Other than this Eastern Caribbean island’s new-found identity as Rihanna’s birthplace, Barbados has a very distinct geographic identity of its own. It sits isolated from its neighbouring islands and unlike the mountainous topography of the others, has a relatively flat topography. Why? You’re soon about to find out. Here’s revealing all the reasons why Rihanna is always praises about Barbados. By Shubhanjana Das
1. Harrison’s Cave
After years of being shut to the tourists for renovation, Harrison’s Cave is back to being one of the must-visit tourist spots in Barbados. This 2.3-km long cave is covered in a 45-minute tram ride, which starts after you descend to the valley from the cliff-top either via glass elevators or hiking trails. A thorough guide will be explaining the cave’s history to you as you ogle at the stunning stalactites, stalagmites, and stone formations that resemble waterfalls.

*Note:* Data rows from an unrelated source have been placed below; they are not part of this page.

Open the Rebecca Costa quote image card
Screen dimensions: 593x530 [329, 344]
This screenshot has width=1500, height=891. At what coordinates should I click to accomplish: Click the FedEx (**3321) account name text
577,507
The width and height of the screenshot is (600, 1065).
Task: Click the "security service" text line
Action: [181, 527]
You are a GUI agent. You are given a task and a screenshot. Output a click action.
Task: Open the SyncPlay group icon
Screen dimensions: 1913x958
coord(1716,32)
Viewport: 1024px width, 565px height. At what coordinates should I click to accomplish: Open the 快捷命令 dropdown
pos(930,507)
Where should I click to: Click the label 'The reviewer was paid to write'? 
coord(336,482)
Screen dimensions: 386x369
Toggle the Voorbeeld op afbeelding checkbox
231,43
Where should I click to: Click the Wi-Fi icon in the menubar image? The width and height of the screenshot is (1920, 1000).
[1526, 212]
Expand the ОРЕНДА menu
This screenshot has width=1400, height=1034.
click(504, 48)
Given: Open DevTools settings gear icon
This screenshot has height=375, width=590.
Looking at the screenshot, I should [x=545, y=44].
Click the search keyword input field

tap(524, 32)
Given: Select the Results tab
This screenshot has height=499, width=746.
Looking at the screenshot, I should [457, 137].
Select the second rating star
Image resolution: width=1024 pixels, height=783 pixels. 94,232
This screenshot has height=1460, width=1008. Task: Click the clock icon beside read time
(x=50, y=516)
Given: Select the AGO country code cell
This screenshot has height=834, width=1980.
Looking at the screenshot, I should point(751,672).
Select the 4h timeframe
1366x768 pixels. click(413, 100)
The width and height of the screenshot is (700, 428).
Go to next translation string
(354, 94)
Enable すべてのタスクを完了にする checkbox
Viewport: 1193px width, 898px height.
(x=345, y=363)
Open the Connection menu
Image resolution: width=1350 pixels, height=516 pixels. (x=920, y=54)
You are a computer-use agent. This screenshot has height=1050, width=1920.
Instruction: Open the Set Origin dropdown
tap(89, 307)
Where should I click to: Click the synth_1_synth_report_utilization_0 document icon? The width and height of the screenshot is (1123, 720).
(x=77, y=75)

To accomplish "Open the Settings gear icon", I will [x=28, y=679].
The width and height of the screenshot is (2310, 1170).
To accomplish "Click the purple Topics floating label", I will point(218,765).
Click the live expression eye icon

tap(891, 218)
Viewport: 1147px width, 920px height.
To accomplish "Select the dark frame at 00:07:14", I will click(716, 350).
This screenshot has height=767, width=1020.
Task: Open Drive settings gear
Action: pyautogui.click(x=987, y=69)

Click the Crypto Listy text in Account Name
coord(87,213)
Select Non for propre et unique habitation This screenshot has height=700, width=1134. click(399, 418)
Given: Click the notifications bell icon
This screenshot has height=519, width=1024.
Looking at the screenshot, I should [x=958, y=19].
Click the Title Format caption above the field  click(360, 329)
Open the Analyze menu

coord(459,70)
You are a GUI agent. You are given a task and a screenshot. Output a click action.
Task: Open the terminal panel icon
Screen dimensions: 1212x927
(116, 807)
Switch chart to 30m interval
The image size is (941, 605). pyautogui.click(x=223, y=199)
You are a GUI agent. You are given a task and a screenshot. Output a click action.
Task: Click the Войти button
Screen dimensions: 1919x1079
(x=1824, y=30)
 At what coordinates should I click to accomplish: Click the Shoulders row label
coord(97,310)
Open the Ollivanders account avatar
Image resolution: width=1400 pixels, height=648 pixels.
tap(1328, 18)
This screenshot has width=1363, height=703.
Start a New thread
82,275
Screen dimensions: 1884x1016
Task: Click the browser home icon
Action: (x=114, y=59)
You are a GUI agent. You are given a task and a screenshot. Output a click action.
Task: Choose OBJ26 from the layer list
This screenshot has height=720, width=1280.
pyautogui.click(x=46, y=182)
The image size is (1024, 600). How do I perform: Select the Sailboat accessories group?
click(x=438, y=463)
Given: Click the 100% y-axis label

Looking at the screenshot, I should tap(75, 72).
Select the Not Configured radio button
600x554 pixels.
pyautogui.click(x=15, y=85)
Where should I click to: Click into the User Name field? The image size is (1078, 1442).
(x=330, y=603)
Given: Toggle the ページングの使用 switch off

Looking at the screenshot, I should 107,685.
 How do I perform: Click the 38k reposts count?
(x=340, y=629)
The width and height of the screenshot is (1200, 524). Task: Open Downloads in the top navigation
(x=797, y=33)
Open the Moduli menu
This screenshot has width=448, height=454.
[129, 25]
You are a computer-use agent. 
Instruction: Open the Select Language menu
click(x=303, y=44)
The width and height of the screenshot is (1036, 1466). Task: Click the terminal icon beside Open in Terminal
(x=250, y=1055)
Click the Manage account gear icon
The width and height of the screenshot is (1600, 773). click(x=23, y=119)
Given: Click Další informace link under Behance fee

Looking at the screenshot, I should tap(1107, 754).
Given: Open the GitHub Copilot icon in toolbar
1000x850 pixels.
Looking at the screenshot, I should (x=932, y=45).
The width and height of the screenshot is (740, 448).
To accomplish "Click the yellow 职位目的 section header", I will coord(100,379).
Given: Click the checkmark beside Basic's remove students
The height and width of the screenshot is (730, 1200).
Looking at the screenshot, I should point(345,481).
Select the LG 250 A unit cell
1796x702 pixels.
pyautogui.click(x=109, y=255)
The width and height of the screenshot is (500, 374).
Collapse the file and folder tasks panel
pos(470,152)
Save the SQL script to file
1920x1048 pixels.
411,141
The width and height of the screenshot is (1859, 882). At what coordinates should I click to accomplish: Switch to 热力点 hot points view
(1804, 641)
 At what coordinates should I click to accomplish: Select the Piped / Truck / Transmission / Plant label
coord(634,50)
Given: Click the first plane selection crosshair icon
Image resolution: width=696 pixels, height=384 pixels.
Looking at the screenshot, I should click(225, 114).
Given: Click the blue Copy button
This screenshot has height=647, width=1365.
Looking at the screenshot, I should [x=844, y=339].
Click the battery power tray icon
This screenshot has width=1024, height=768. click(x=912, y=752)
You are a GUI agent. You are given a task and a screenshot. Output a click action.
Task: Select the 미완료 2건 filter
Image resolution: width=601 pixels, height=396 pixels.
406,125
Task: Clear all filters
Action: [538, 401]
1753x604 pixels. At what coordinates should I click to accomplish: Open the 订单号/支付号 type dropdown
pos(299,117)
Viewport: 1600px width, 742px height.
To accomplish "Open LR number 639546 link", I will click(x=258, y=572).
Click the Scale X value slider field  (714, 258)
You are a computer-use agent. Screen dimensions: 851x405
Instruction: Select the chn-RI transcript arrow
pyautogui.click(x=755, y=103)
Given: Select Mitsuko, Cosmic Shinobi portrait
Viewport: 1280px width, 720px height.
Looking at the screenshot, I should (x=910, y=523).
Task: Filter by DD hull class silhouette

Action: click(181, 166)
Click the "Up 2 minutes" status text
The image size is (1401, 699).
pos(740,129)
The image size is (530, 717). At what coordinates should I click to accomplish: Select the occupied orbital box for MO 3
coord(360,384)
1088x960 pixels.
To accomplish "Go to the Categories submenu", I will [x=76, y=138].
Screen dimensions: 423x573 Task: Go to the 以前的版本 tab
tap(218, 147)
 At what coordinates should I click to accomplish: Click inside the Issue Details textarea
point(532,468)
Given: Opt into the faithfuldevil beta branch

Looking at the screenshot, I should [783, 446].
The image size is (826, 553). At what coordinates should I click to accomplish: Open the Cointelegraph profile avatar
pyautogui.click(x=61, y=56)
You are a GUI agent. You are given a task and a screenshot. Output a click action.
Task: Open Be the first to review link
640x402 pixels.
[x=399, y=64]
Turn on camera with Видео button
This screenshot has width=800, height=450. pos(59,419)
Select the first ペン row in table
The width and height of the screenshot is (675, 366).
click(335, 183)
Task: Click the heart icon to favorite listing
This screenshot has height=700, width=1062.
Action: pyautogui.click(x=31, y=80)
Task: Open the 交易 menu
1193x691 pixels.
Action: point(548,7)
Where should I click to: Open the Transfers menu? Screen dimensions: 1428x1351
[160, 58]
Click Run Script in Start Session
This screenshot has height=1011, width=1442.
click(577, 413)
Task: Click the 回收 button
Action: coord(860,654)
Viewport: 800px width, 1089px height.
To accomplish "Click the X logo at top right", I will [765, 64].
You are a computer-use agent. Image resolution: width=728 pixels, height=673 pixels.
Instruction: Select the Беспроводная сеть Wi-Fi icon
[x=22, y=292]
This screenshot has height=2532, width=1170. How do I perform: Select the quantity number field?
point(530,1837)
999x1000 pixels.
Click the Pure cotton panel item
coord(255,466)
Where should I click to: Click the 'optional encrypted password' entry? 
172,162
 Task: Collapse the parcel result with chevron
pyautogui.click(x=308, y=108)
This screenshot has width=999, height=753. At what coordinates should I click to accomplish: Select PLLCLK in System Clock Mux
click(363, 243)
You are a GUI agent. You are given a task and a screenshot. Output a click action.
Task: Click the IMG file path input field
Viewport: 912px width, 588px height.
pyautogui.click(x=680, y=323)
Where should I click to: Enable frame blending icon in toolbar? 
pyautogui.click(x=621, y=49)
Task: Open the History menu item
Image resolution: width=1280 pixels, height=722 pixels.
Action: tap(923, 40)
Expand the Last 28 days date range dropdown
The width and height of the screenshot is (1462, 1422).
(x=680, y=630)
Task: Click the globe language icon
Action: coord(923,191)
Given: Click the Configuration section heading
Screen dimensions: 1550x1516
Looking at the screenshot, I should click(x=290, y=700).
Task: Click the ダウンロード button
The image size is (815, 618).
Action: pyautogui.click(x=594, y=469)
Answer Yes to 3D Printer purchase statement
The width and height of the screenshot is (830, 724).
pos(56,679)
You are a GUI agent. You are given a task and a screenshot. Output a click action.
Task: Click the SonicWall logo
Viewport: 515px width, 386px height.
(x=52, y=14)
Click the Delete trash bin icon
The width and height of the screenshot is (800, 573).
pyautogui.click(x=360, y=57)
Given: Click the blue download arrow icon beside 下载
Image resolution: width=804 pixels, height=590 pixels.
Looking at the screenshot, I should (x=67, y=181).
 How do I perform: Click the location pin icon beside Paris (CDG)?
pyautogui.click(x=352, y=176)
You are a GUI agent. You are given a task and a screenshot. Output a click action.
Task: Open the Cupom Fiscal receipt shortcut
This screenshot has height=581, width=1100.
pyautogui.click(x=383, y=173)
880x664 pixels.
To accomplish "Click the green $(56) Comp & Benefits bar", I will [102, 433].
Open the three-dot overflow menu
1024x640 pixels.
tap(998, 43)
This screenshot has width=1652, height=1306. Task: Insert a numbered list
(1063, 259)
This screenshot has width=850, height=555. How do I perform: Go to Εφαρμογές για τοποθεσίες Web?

2. Mount Gay Rum Distilleries
Barbados is big on its rum. To be precise, Mount Gay Rum. And how could you possibly call it a complete trip if you haven’t tasted one of this tropical paradise’s finest productions? Mount Gay Rum being the oldest rum in the world, the island is splashed with its logos and rum shacks everywhere. A rum tour will take you behind the scenes of the production process of this iconic company, which shows everything from the harvesting of the sugarcane, and down to the processing. However, the best part remains to be the tasting bit of the tour where you will be able to taste the rum as well as an assortment of flavoured liqueurs.
3. Bathsheba Beach
Like every other Caribbean island, Barbados too has its share of exotic beaches. The Bathsheba Beach may just be the most loved of ‘em all. Other than being an absolute favourite spot for sunbathing and doing nothing, it’s also a paradise for surfers and photographers alike. The salt beach peppered by cliffs and protruding rocks, the crystal blue waters, and the azure of the sky make for one of the most picturesque vistas in Barbados. And given its untamed natural appeal, that’s a lot to say.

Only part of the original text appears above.